→ GOAL OF THE EXERCISE: An exact copy is needed of the lines from the one that contains "Task: Open the DJ INDIE마스터 recommended banner" through the final line of the data below, with pictures left out.

→ SUPPLIED ENTRIES:
###
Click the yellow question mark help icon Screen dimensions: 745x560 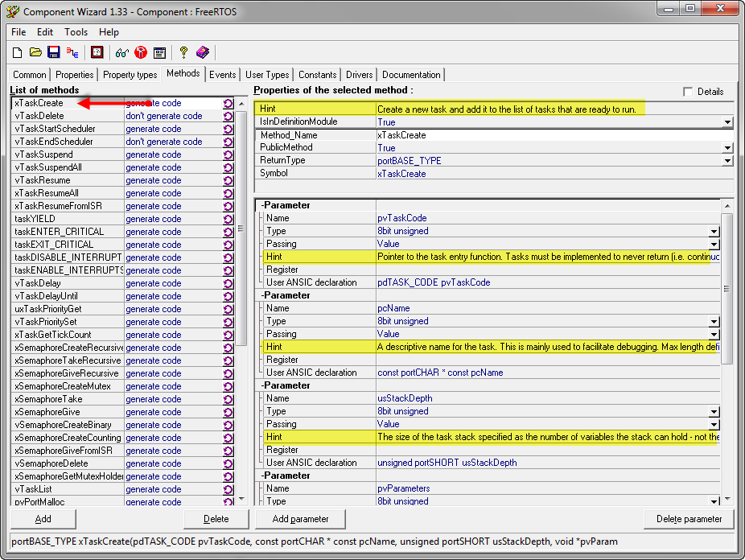click(183, 52)
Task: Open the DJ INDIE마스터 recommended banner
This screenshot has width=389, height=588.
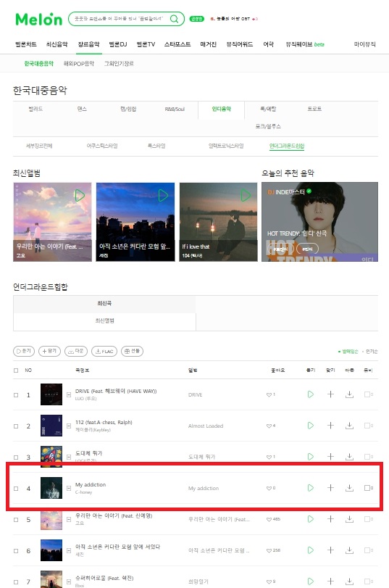Action: click(319, 222)
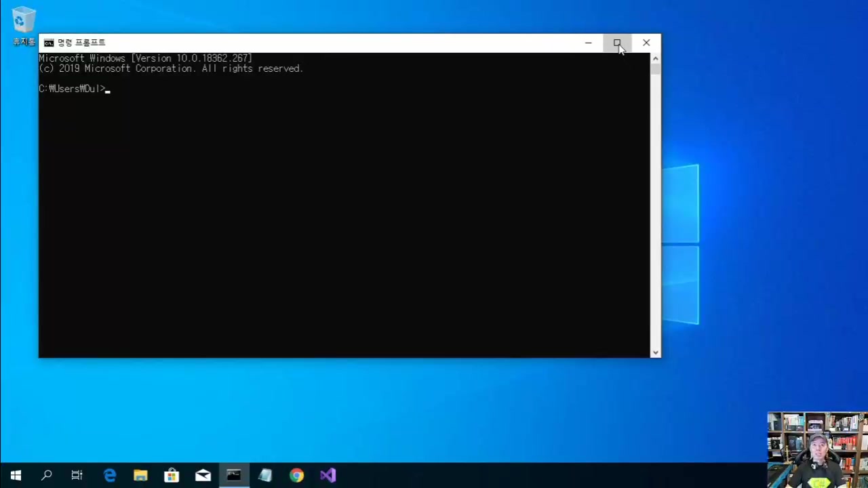The width and height of the screenshot is (868, 488).
Task: Open Microsoft Edge from the taskbar
Action: [109, 475]
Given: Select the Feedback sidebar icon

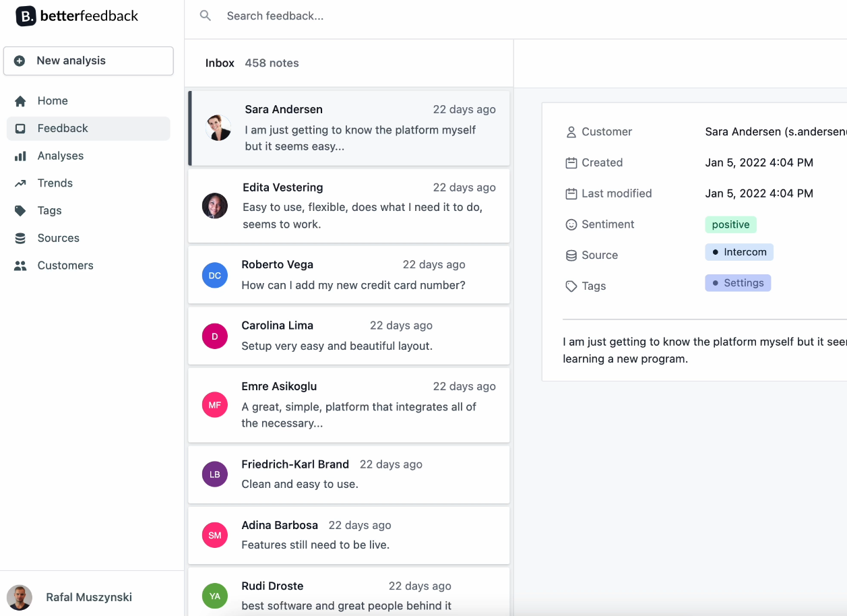Looking at the screenshot, I should 19,128.
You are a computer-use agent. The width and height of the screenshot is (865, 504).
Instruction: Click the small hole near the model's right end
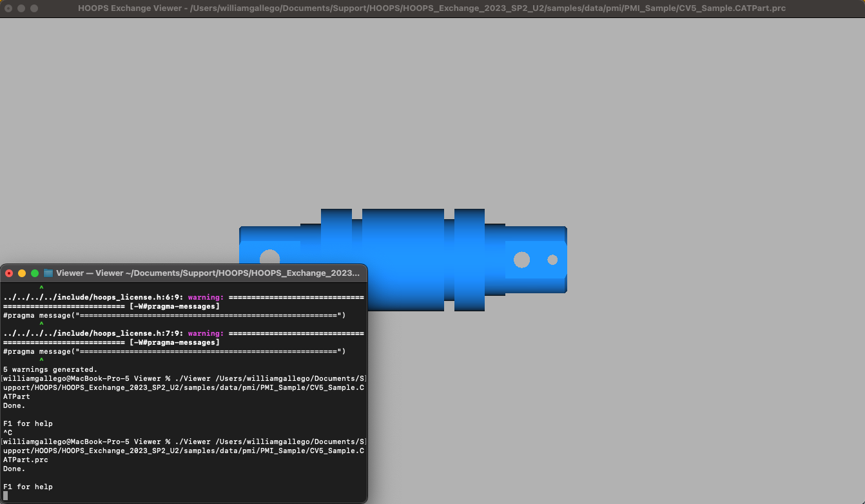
###
→ COMPLETED TASK:
Task: Open the DJ INDIE마스터 recommended banner
This screenshot has width=389, height=588.
Action: click(319, 222)
The width and height of the screenshot is (868, 488).
Task: Open Microsoft Edge from the taskbar
Action: [109, 475]
Given: Select the Feedback sidebar icon

Looking at the screenshot, I should 19,128.
You are a computer-use agent. The width and height of the screenshot is (865, 504).
Instruction: Click the small hole near the model's right end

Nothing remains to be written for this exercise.